The homeowner argued that the subsidiary was not the same as the parent and that therefore the action should be dismissed for lack of jurisdictional standing. HSBC argued that they owned all of the subsidiary and that it was the same thing, knowing full well that there was no legal support for their position. If you form a corporation it creates what is known as a corporate veil. In fact had HSBC Bank been successful in this case it would have provided the groundwork for Discovery and claims against parent companies and affiliated companies — something that none of the securitization players would allow or want.
Court in this case simply decided that simple law should be directly applied. So it wasn’t up to HSBC Bank to initiate a foreclosure action, Based upon the paperwork in the court record, then it should’ve been done in the name of the party to whom the paperwork was assigned or endorsed — and not in the name of any other entity, even if the other entity was the parent company.

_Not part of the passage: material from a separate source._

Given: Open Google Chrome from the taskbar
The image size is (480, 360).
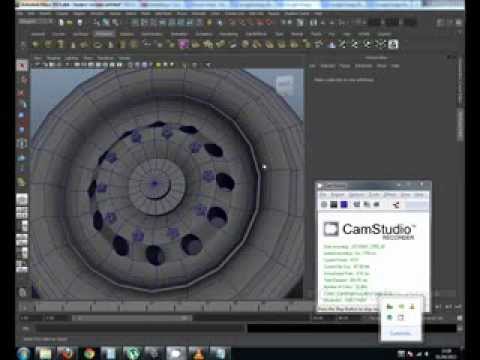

The Court stated that Florida law is clear in that “[a] parent corporation and its wholly-owned subsidiary are separate and distinct legal entities. . . . As a separate legal entity, a parent corporation . . . cannot exercise the rights of its subsidiary.” Wright v. JP Morgan Chase Bank, N.A., 169 So. 3d 251 (Fla. 4th DCA 2015) (quoting Am. Int’l Group, Inc. v. Cornerstone Bus., Inc., 872 So. 2d 333, 336 (Fla. 2d DCA 2004)). Despite this, HSBC Bank put forward two documents to establish standing: (1) an Assignment and Assumption Agreement from HSBC Mortgage to HSBC Bank; and (2) a Secretary’s Certificate (dated after the commencement of the action) from HSBC Mortgage indicating that HSBC Bank is the sole shareholder of HSBC Mortgage. The Court concluded that neither document could be utilized to demonstrate that HSBC Bank had standing.